A number of researchers, both academic and industrial, are working on the use of antigen-specific T cells for cancer vaccines. But to date, the harnessing of T cell responses for cancer vaccines has a mixed track record at best. (See BioWorld Today, Nov. 5, 2007.)
The authors believe their approach may be more successful for two reasons. First, the researchers focused on using immature T cells to deliver a virus, rather than purifying specific antigen-bearing T cells.
"Although tumor antigen-specific T cells can now be efficiently recovered and expanded from cancer patients, this requires specific technical expertise," the authors explained in their paper. In contrast, they said, the purification of immature T cells is "relatively simple."
Also, their approach does not fight the tumor at home. Tumors suppress the immune system as part of their growth strategy. In their paper, the scientists noted the contrast between "the highly immune-stimulatory environment in the [draining lymph node] . . . and the highly immunosuppressive environment of a primary established tumor."

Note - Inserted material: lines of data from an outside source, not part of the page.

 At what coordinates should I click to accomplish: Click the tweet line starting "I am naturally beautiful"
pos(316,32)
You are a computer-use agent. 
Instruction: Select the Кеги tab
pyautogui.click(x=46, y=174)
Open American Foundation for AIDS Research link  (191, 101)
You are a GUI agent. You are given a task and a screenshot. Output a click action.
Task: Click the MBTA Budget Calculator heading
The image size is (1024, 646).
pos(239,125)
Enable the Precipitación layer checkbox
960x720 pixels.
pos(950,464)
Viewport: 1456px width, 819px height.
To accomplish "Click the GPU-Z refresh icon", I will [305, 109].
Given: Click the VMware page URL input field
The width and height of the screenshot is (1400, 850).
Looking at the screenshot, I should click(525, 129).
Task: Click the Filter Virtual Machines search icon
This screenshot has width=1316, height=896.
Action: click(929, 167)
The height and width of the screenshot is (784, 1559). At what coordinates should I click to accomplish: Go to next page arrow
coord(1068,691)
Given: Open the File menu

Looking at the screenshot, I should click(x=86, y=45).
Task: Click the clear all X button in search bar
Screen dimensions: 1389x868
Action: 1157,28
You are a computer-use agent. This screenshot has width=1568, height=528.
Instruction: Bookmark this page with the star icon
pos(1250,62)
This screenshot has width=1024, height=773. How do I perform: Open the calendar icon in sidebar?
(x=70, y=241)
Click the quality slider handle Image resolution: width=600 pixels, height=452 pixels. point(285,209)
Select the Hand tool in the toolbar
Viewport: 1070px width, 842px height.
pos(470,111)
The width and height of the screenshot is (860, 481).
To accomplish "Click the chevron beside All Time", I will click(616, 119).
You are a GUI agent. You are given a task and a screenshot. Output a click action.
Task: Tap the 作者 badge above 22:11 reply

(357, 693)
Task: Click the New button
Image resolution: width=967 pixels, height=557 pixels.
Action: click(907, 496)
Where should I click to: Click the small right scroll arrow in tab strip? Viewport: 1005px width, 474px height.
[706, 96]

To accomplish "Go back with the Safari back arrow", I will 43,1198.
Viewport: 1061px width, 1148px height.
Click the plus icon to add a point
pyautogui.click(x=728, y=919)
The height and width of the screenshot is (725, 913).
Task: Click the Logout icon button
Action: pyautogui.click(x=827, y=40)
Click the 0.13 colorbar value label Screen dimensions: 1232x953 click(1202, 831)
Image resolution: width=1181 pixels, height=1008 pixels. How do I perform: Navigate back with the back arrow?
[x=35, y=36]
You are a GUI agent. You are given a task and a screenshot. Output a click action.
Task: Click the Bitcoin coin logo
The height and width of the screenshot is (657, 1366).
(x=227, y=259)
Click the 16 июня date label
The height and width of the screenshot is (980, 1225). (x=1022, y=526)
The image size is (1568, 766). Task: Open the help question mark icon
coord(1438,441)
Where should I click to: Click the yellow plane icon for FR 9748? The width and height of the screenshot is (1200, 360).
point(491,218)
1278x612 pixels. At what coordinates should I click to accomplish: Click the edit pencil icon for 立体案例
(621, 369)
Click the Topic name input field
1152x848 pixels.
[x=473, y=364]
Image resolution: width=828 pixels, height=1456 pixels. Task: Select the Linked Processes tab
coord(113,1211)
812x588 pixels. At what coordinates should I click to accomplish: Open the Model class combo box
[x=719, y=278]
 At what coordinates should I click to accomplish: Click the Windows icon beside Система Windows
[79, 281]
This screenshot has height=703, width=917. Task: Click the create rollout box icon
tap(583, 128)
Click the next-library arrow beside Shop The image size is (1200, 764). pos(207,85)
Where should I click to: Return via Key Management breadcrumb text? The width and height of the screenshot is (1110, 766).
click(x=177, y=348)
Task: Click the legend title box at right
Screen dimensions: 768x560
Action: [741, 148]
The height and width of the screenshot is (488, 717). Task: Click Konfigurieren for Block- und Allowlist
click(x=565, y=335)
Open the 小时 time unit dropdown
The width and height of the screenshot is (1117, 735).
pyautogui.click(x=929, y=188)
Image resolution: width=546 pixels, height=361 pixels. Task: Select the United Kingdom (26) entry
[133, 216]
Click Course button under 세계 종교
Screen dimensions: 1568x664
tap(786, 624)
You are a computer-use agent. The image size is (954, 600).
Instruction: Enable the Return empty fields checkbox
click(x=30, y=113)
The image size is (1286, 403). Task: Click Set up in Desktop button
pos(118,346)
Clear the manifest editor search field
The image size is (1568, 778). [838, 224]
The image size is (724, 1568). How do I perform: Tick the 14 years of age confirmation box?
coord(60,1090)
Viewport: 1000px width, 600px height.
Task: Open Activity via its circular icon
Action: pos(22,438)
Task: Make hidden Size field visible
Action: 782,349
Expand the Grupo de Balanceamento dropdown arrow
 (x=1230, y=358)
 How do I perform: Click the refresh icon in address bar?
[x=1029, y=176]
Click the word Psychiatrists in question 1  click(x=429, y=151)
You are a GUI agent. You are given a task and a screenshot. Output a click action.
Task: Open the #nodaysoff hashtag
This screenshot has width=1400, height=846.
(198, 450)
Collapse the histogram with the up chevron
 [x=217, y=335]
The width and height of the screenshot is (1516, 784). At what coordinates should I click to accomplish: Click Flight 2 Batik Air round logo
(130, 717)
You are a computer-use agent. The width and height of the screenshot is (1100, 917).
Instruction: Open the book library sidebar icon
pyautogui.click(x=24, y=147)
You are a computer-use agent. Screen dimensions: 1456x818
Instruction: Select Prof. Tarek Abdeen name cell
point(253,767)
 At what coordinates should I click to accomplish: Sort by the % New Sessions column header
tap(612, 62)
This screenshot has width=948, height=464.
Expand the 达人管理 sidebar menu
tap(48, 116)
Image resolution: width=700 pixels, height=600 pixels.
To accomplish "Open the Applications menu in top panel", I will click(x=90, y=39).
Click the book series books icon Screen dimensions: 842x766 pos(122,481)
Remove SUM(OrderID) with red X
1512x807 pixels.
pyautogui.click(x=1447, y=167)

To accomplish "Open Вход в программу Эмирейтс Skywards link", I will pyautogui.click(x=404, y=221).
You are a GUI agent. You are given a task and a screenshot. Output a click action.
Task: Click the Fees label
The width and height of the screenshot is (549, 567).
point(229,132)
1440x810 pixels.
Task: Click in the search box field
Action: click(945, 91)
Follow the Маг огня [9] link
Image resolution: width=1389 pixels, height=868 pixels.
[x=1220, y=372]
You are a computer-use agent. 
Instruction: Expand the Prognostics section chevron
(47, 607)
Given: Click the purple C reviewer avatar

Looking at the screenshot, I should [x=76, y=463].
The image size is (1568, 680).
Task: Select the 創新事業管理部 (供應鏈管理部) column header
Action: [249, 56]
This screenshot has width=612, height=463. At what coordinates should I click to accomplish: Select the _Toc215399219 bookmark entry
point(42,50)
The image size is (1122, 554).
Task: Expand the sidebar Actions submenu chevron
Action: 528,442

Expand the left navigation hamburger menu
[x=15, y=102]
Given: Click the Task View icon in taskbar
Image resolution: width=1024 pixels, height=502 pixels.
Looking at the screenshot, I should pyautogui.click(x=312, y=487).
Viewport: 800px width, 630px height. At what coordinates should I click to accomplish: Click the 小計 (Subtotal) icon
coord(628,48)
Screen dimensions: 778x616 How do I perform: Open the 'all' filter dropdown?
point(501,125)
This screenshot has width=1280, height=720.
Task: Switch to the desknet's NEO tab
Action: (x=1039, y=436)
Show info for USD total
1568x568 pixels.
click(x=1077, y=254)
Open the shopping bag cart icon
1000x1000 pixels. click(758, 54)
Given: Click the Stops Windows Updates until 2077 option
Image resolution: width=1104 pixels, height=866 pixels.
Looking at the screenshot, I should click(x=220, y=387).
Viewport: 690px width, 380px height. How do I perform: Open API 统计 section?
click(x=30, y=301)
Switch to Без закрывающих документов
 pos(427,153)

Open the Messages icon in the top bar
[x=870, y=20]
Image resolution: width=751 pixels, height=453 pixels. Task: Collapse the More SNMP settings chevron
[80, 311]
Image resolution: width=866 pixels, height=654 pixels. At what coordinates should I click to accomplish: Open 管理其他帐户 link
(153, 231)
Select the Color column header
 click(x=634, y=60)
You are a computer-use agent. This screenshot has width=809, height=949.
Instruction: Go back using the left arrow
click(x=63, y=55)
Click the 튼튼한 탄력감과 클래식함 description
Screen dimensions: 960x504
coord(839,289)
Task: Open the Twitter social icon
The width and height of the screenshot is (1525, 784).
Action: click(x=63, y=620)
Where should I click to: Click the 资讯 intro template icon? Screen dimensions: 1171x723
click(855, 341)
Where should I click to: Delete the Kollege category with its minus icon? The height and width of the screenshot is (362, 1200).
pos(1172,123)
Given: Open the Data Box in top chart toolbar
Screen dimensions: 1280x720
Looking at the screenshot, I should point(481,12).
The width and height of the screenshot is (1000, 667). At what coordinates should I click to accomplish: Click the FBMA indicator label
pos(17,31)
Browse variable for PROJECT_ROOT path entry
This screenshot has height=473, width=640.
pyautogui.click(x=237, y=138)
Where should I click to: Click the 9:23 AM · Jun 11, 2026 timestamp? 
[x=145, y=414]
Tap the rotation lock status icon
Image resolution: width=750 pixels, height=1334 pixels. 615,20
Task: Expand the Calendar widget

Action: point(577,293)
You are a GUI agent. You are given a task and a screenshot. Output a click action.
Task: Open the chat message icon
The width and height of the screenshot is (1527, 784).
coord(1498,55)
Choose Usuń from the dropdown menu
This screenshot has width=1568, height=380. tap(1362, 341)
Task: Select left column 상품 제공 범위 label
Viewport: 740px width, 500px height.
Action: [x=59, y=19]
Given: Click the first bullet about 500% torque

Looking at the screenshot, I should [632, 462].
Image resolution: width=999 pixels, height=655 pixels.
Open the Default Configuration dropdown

The second study, which appeared in the Dec. 20, 2007, issue of the Journal of Clinical Investigation, did not address the lymph system's role in cancer directly. But its discoveries theoretically could find applications in the treatment of cancer survivors whose lymph nodes have been removed surgically, as well as in the prevention of metastases.
In their JCI paper, the researchers used knockout mice to study the function of adrenomedullin, a hormone that also plays a role in blood vessel formation. Indeed, another paper in the same issue of JCI reported new findings on the role of adrenomedullin in that context.
The researchers studied knockout mice lacking the gene for adrenomedullin, its receptor calcrl or a separate protein called RAMP2 that is necessary for the receptor to function. Mice lacking any of the genes died before birth. The scientists showed that this early death most likely is due to the inadequate development of the lymph system - although notably, an independent paper in the same issue of JCI showed that adrenomedullin knockouts also have impaired blood vessel development.
The findings published in JCI have the most direct bearing on lymphedema, the inadequate drainage of the lymph system, which is caused most often by parasitic infections, but also can be the result of cancer treatments.
But in a prepared statement, senior author Kathleen Caron, an assistant professor of cell and molecular physiology and genetics at UNC Chapel Hill, said that the findings might point to a route toward preventing metastases as well. "In cancer treatments of the future, patients suffering from these aggressive cancers could be identified early and could be treated with a drug to inhibit the growth of the lymph vessels that transport the cancerous cells, thus keeping the cancer in check."